Supplied information |

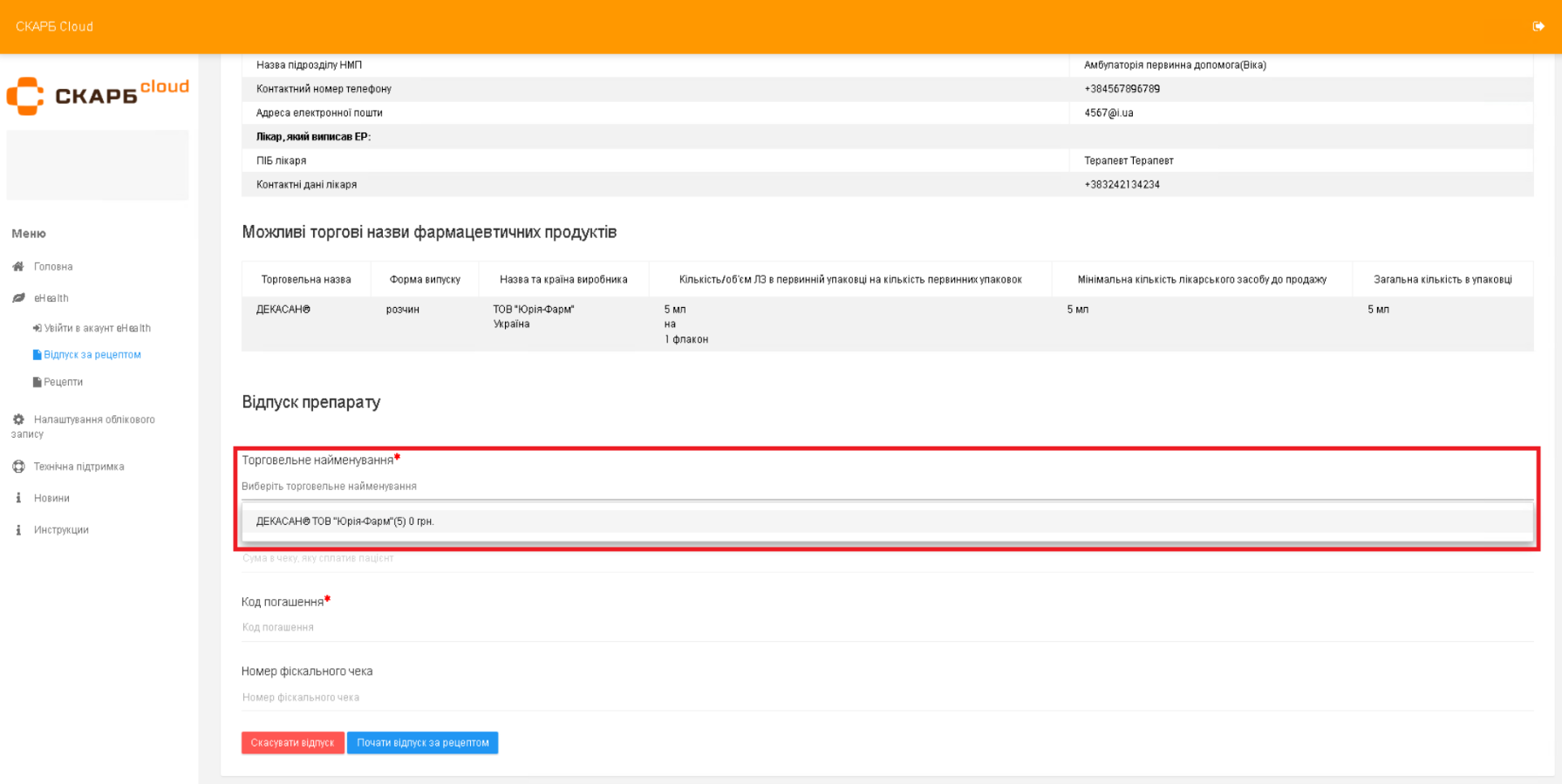
Task: Click the logout icon in top bar
Action: coord(1538,26)
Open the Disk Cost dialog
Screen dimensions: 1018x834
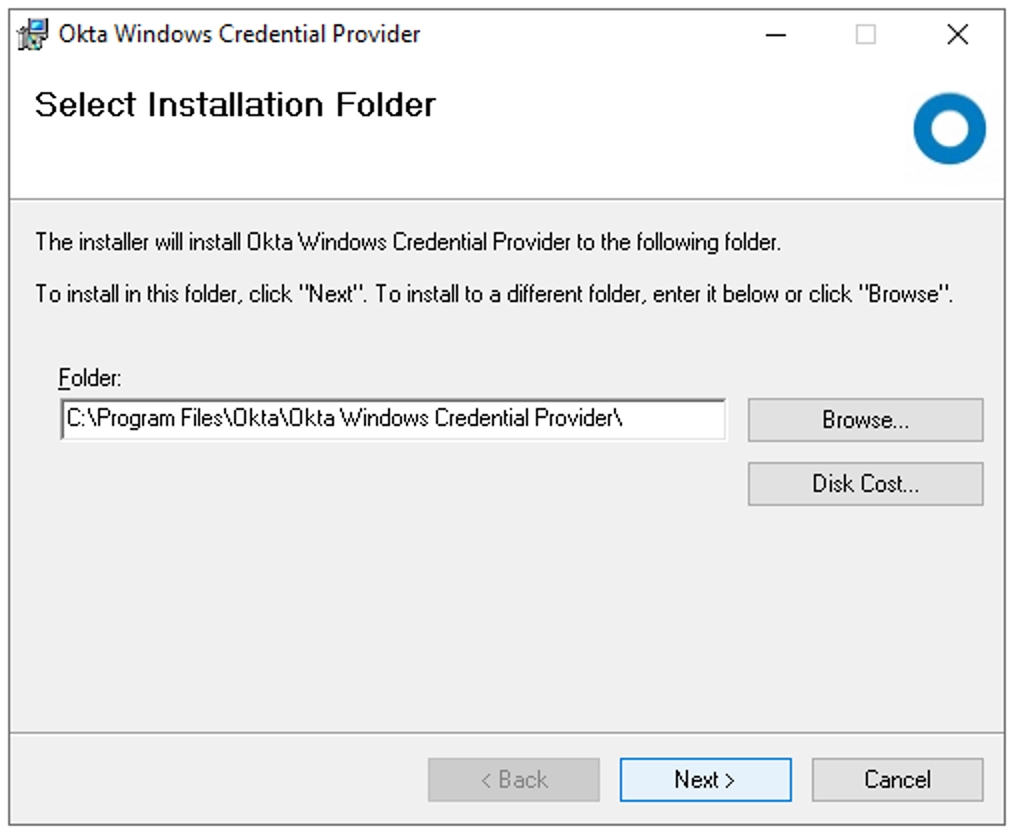865,484
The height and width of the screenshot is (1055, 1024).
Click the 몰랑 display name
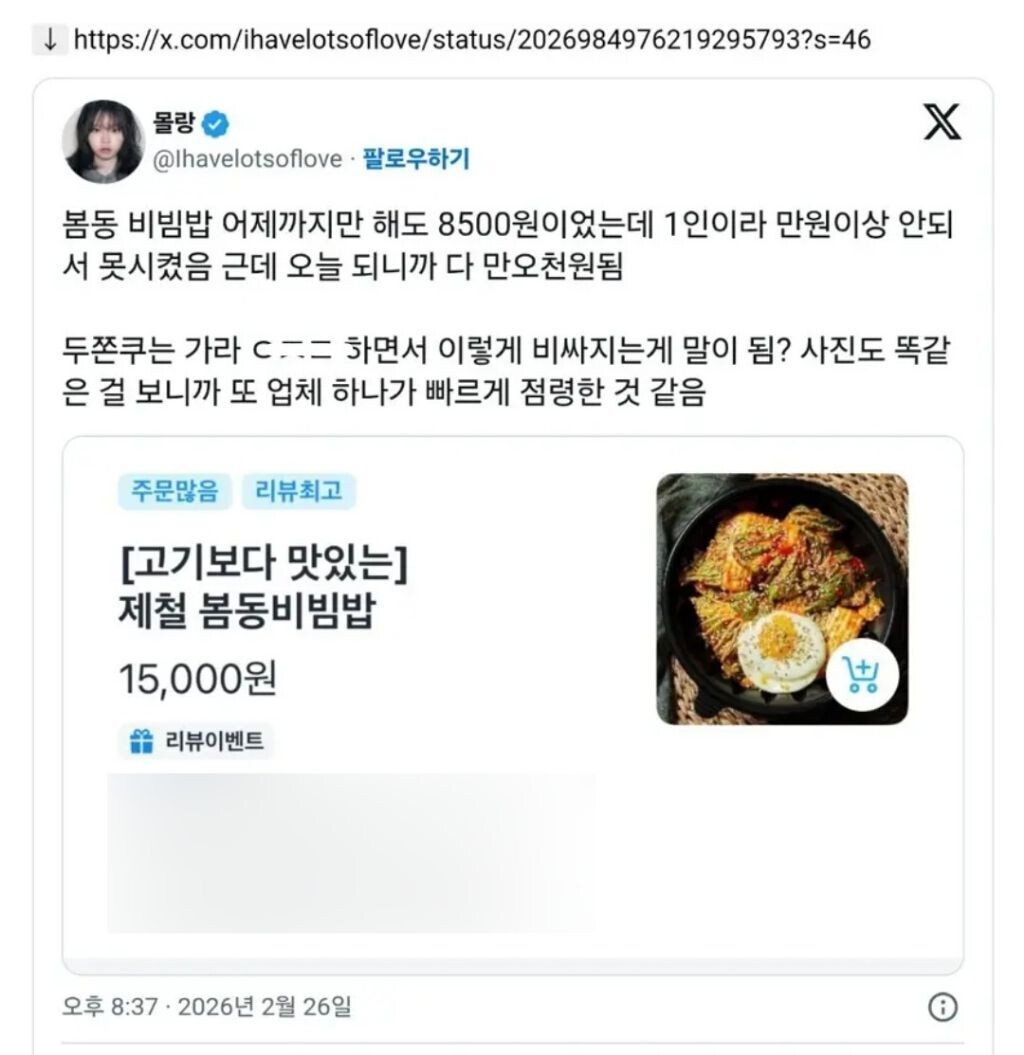(x=174, y=122)
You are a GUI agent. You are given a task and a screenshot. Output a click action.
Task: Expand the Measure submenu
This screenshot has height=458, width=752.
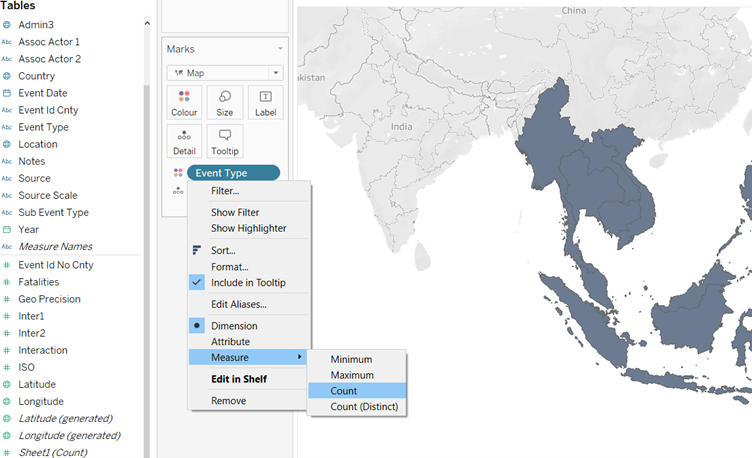click(x=248, y=357)
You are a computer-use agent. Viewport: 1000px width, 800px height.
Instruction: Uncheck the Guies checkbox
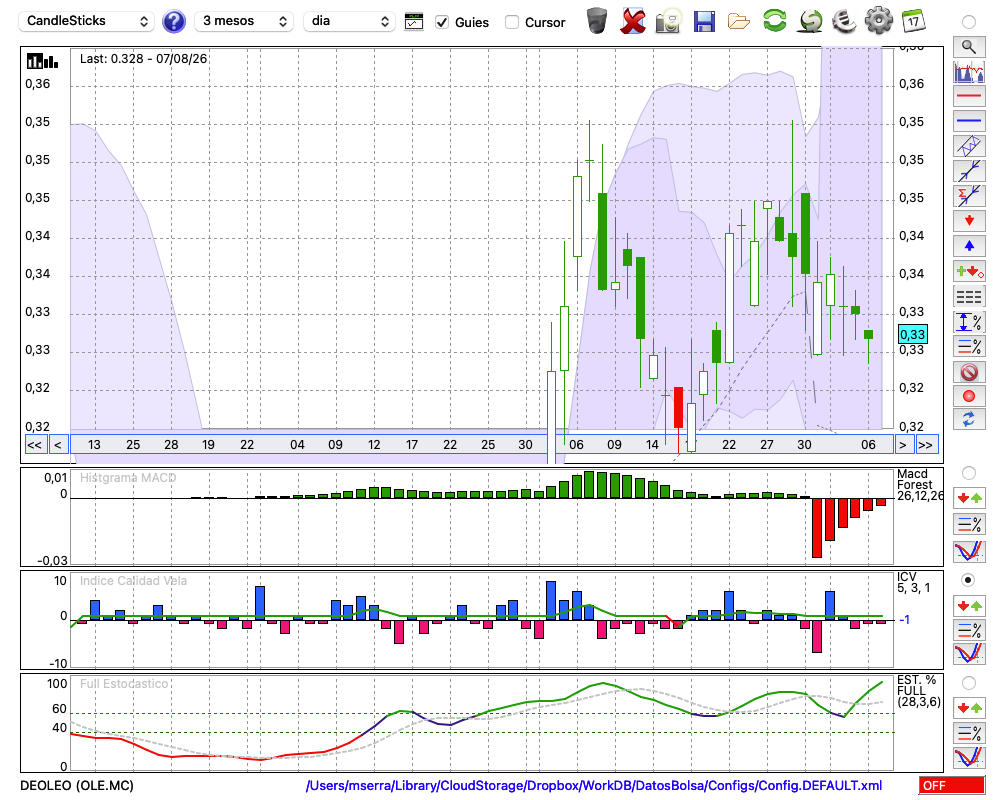click(x=441, y=22)
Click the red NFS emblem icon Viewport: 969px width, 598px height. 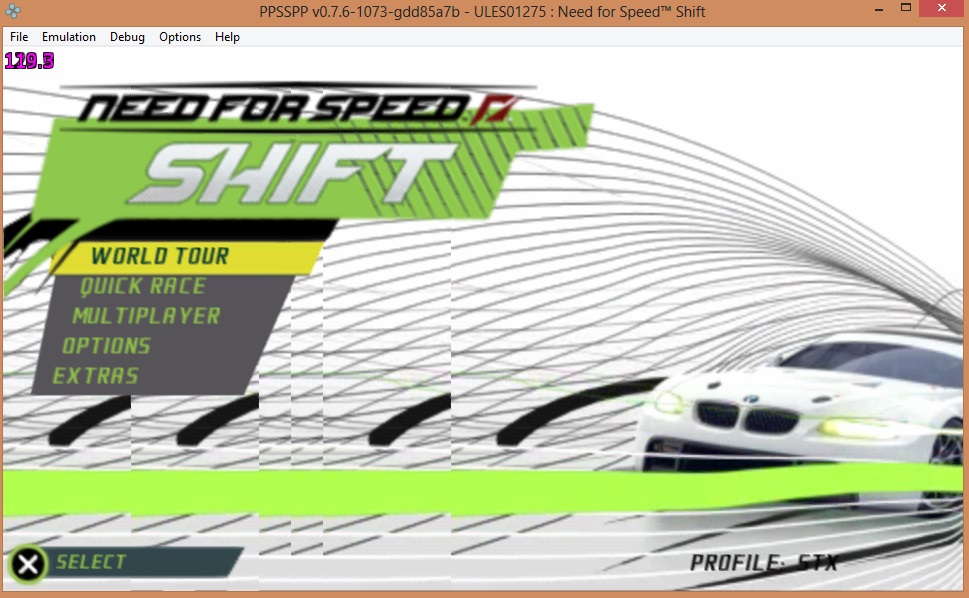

Task requirements |
Count the lines of the data that hold the string "agent". The answer should be that number alone.

Output of the exercise |
2